Elio Delgado Legón
HAVANA TIMES — Boasting health statistics above all other countries in Latin America and the Caribbean (and even the United States), Cuba’s healthcare system has achieved world recognition and been endorsed by the World and Pan-American Health Organizations and the United Nations.
That said, a number of issues continue to cause dissatisfaction among the population, and the Ministry of Public Health has undertaken a process aimed at improving and updating the sector.
As is well known, Cuba’s healthcare system is universal, free and comprehensive. In addition to offering medical care to all citizens living in cities or the countryside, without distinction, it is also moved by internationalist tenets, as expressed by Article 50 of the Constitution and Public Health Law 41.
Since 2010, as part of the process aimed at updating Cuba’s economic model and in compliance with the guidelines issued at the 6th Congress of the Cuban Communist Party, Cuba’s public health system has been undergoing changes with a view to improving medical services and bettering work conditions for health personnel, as well as bringing more comfort to patients and their families and making the system more efficient and sustainable.
One of the tasks undertaken as part of this process was the restructuring and repair of family neighborhood clinics, so that these may again offer the medical services they were designed for. In many places, these clinics were not operating as planned – that is to say, doctors were not residing in the doctor’s office and seeing patients when they needed attention.
In 2013 alone, 3,168 health facilities underwent some kind of repairs or maintenance work nationwide.
According to information recently made public by high public health officials, the changes currently being implemented are simply part of the process begun in 2010, and efforts continue to be devoted to the restructuring of services, making more efficient use of human and technological resources and to the country’s mutual assistance network, responsible for referring the patient to the care facility where his problem can be solved without the intervention of any other factor.
The main results of these efforts that were made public are:
– The country’s 451 polyclinics and their health services continue to be operational and concerted efforts are being devoted to guaranteeing their proper functioning – suspending any service or having inoperative diagnostic equipment must become something out of the ordinary.
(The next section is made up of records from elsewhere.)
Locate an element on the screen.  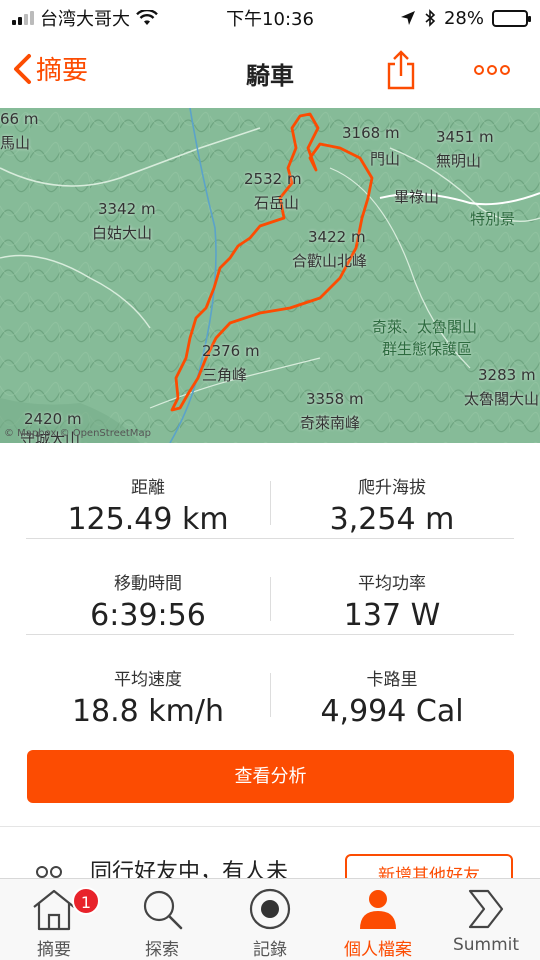
search-icon is located at coordinates (163, 910).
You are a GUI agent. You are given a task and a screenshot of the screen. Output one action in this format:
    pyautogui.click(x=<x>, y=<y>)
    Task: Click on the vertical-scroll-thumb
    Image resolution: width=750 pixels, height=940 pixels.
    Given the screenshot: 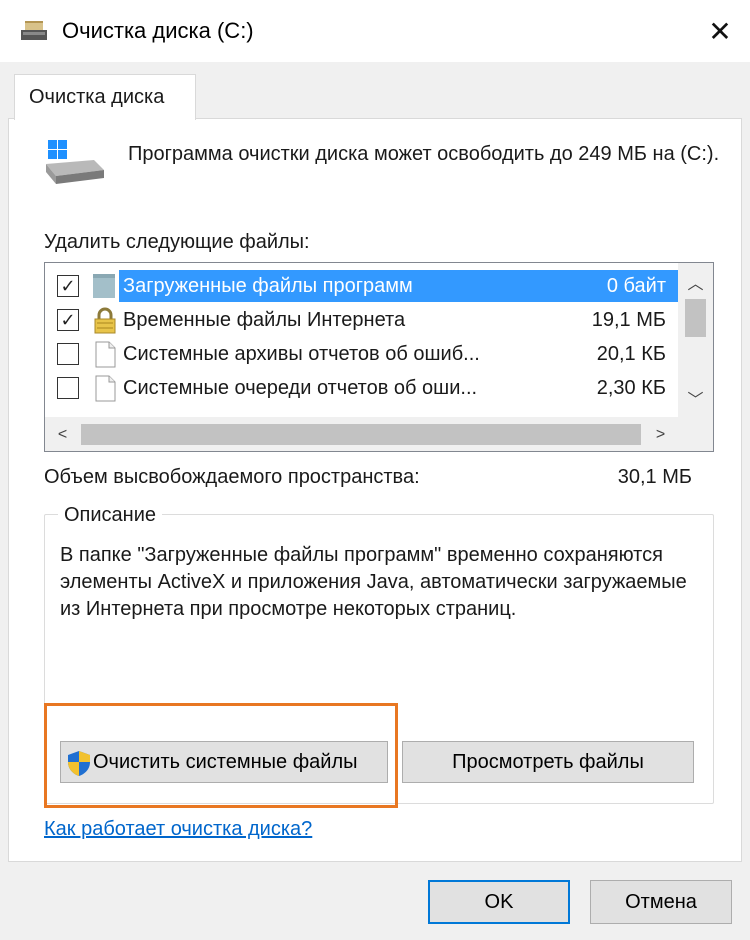 What is the action you would take?
    pyautogui.click(x=696, y=318)
    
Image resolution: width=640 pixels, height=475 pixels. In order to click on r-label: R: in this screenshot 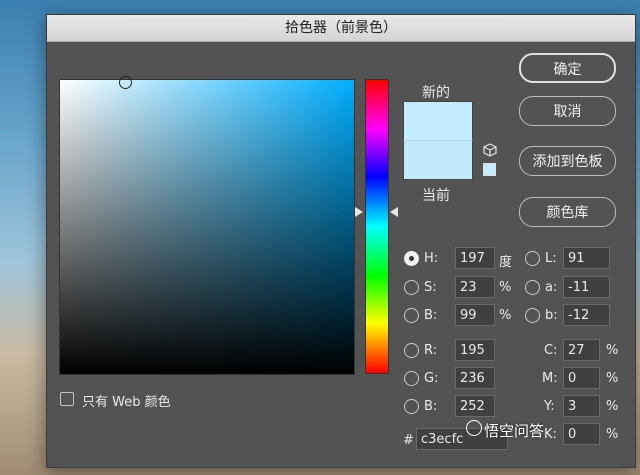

– Cuba’s 11,400 doctor’s offices, with an average doctor/population average of 1,040 residents, will continue to offer health coverage around the country. “Now, we have to make sure they work well, that is, that they can address most of the health problems the population has. We have to have both the doctor and the nurse working there and we have to continue improving their working conditions, so that the people become convinced that they can receive qualified and appropriate medical attention at that primary level of healthcare.”
– Specialists (clinical doctors, pediatricians, obstetricians, psychologists and other) are being called on to become more involved in consultations and asked to monitor all care, educational, administrative and research processes.
– A total of 733 doctors and 230 nurses have had their residences repaired, such that they can again serve their community from home where they are more aware of the local health problems.
Significant investments are also being destined to repairing hospitals and their equipment, in order to meet the needs of the population that must resort to that level of health care.
New geriatric care facilities have been opened to meet the needs of the 18.3 percent of the population that is now elderly. The country has 126 homes for the elderly, with a total of 9,590 beds. Authorities are working to open new homes that will add 710 beds to current capacities.
In terms of rehabilitation services, two million more patient sessions took place than in 2013 than the previous year, for a total of 15 million in the year.
I have tried to offer readers a panoramic view of the work being carried out within Cuba’s healthcare system to improve services at home and continue gaining in prestige abroad, where Cuban doctors work in more than 60 countries, without affecting the services back home.
As I said at the beginning, a certain degree of dissatisfaction may still exist, but this will gradually disappear as we make more progress in our efforts to update and perfect the country’s health system.